The pathophysiological mechanisms through which COVID-19 causes autonomic dysfunction after full recovery remain unclear. However, there are several pathophysiological mechanisms that may be associated with decreased HRV after COVID-19. Firstly, various conditions such as pain, fever, anorexia, nocturnal sweating, emotional stress, prolonged bed rest, or sleep disorders that occur in clusters at different stages of the COVID-19 may activate sympathetic nervous system and these negative effects may take longer to diminish. Secondly, SARS-CoV-2 could invade the brainstem and alter functions of medullary centers resulting in increased central sympathetic discharges. Recent research on SARS-CoV-2 has shown that this virus can invade tissues by binding to the angiotensin-converting enzyme 2 (ACE2) receptor on glial cells, neurons, and brain microvascular endothelial cells (Xia & Lazartigues, 2010). The olfactory nerve and transsynaptic transfer are also potential pathways for entry of the SARS-CoV-2 into the brain, as the olfactory epithelium, neuronal membrane, and cytoplasm all highly express ACE2 (Xiao et al., 2013). The entry proteins ACE2 may have a role in the binding of the virus to the olfactory nerves followed by travel into the brain (Barrantes, 2020; Stefano et al., 2020). Thirdly, SARS-CoV-2 might infect and destroy, via toxin-mediated or immune-mediated, extracardiac postganglionic neurons of sympathetic nervous system, secondarily increasing cardiac sympathetic discharge. However, there is no published evidence supporting this mechanism.
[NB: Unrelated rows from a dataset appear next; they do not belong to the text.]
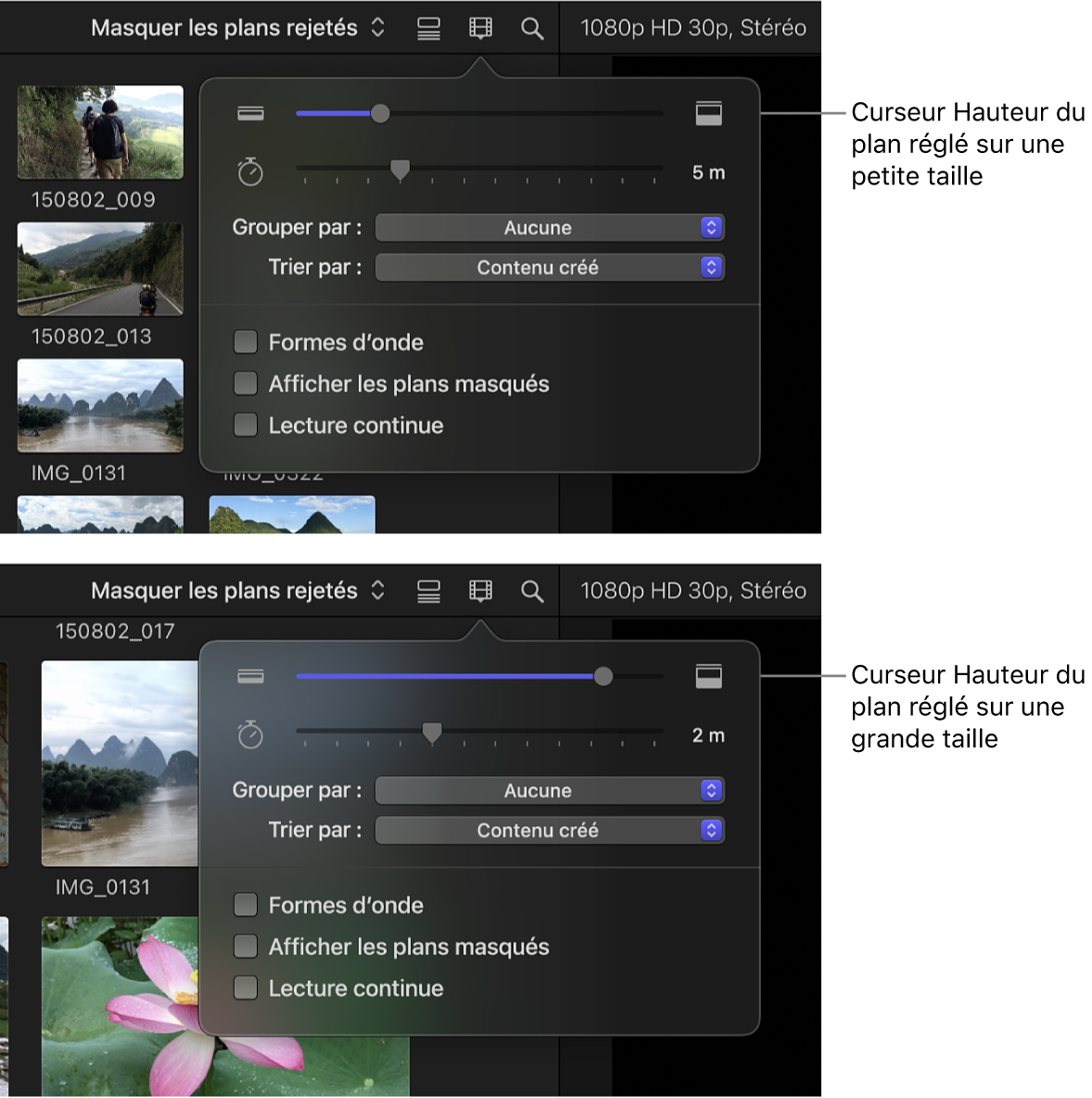Click the stopwatch icon beside the 5 m slider
Viewport: 1092px width, 1098px height.
(250, 172)
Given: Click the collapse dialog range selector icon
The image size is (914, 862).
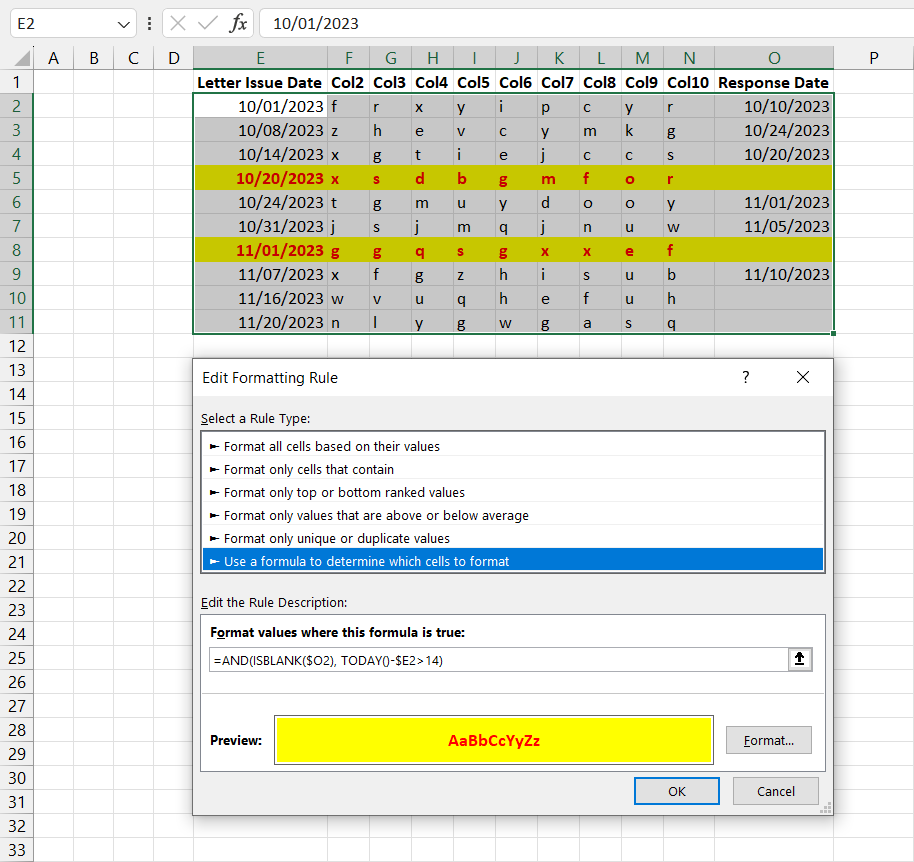Looking at the screenshot, I should pos(799,659).
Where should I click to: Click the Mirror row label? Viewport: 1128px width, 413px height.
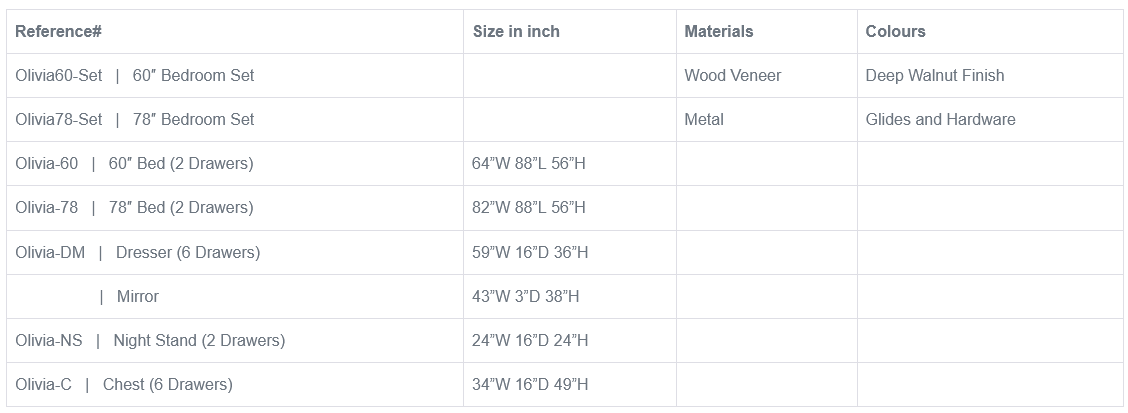point(137,297)
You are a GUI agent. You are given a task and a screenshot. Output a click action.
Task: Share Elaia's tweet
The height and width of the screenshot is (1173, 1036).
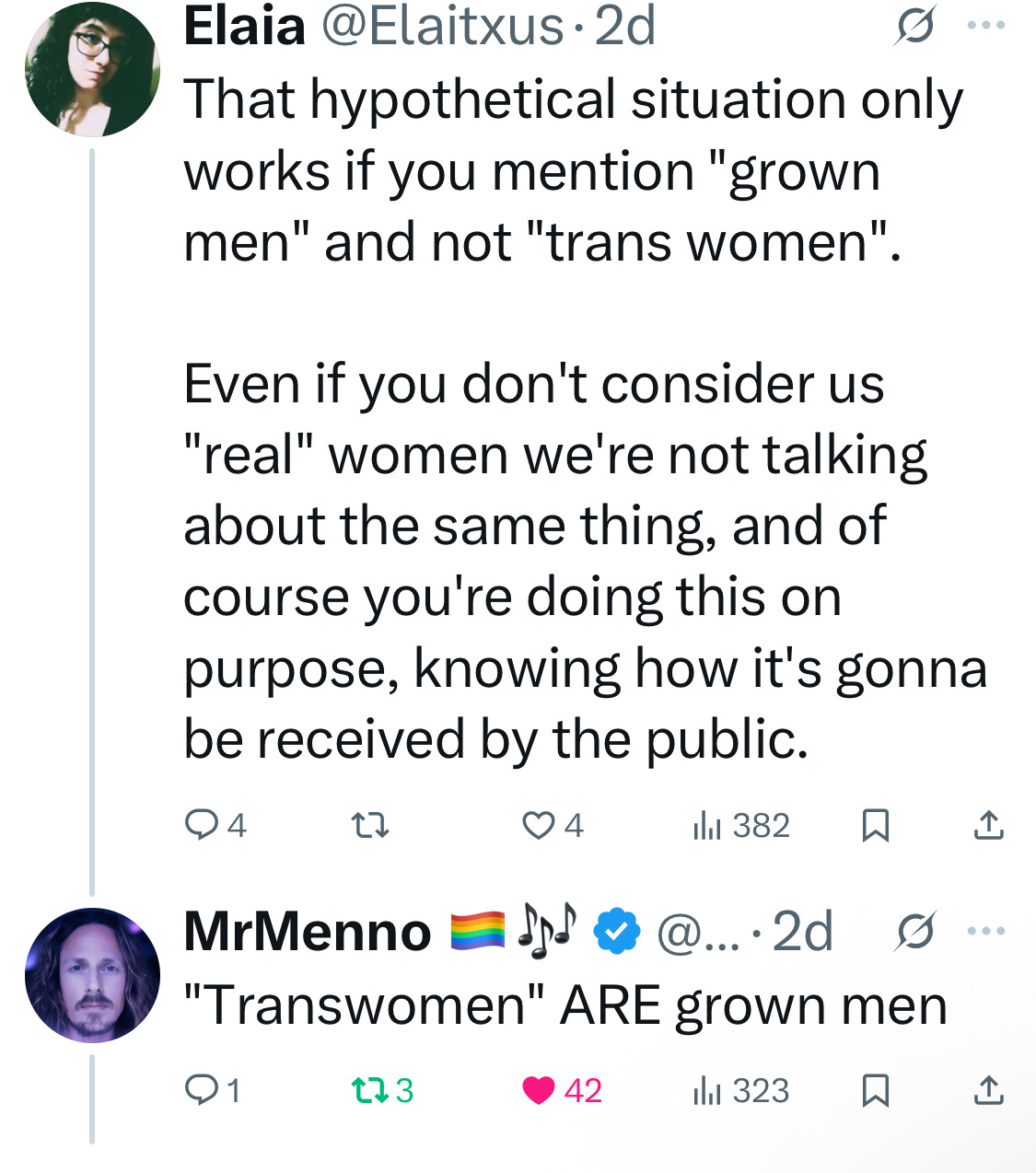coord(989,825)
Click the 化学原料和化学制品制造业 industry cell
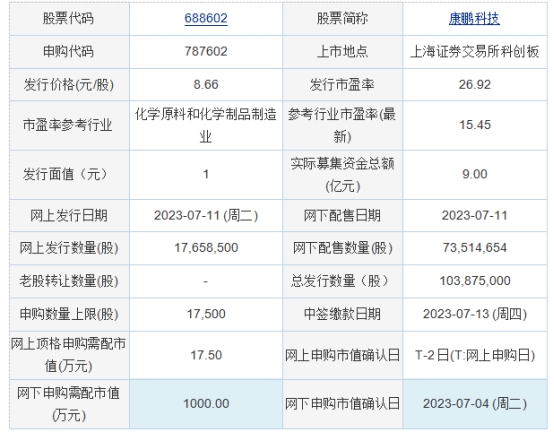This screenshot has height=433, width=554. click(206, 125)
This study has several limitations. Sample size of the study population was rather small. We did not include those who healed after critically ill during acute phase with an intention to better represent the majority of the post-COVID-19 population because a recent report from WHO says that 80% of infections are mild or asymptomatic with no mortality, 15% are severe disease with no mortality and 5% are critical disease (Madjid et al., 2020). Graphic representations could not be given. Long-term follow-ups are lacking and certainly needed to determine whether lower HRV persists or not in this patient population.

In conclusion, the present data confirm that abnormalities in the three domains of HRV which indicate some degree of dysfunction in cardiac autonomic nervous system are present in subjects with a past history of COVID-19. In addition, our findings indicate an impairment of cardiac parasympathetic function in this population. HRV may be a useful tool to investigate the development of preclinical autonomic dysfunction in these patients. We believe that this preliminary research can serve a starting point for future research in this direction.